Interfacce del Presente

Interfacce del Presente

Mar 6, 2019

The Link Art Center is proud to present the exhibition Interfacce del presente at BASE Milano, on the occasion of Milano Digital Week 2019. The exhibition is curated by Tiziana Gemin and Fabio Paris (member of Link Art Center) and will be on view from March 13 to 19.

Our lives are deeply influenced by technology. Many of the devices we use in our daily routines support human needs using interactive systems able to perform various operations autonomously, even independently of our intentionality.

Thought systems, more or less complex, are present both within living organisms and within inorganic structures. There exists a natural intelligence and there is an artificial intelligence. It can be considered as a mirror that gives us back our vision of the world, reflecting our desires and our fears; and thus, offers us the opportunity to re-evaluate ourselves and what characterizes us as human beings.

In this ever-closer bond with technologies capable of acting autonomously, some persons see an epochal evolutionary leap, which leads us to rethink the concept of work and cultural production. Others, however, foresee a dystopian future where the machines will affirm their domain.

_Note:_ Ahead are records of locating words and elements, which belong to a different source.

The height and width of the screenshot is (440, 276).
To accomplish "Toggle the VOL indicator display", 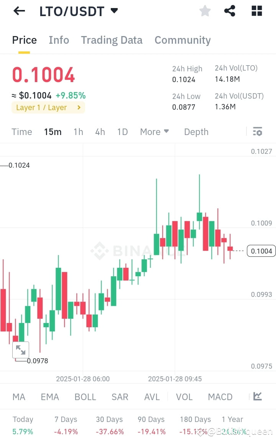I will (184, 397).
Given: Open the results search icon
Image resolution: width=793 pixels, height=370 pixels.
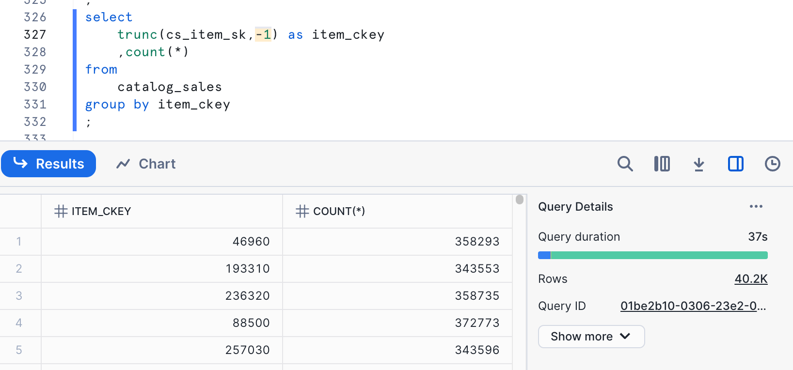Looking at the screenshot, I should pos(625,164).
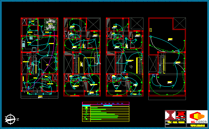Select the red text block in title block
The width and height of the screenshot is (209, 129).
[x=181, y=113]
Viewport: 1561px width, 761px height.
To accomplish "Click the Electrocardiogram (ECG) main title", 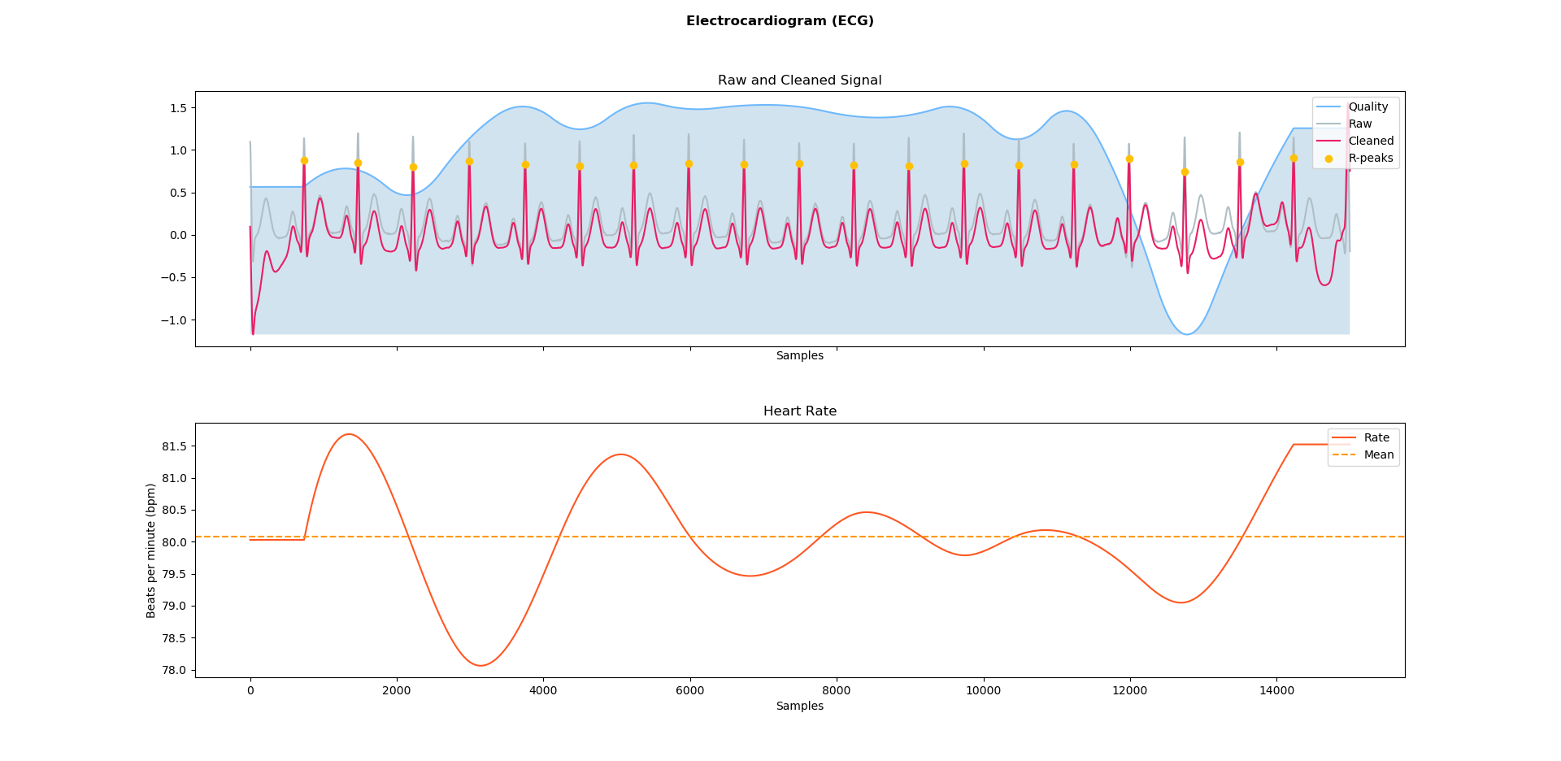I will 781,20.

Art has always been in a symbiotic relationship and in constant evolution with the technological capabilities of a culture, redefining its boundaries from time to time and questioning the function of the artist. The artistic exploration of new technological applications can help us to understand the mutual human-machine relationship, also in relation to the increasingly social dimension of new technologies.

The exhibition Interfaces of the Present exposes a series of works that simulate neural networks, learn automatically, produce contents independently, leading to ask ourselves if the machines are also able to evoke emotions in the human beings.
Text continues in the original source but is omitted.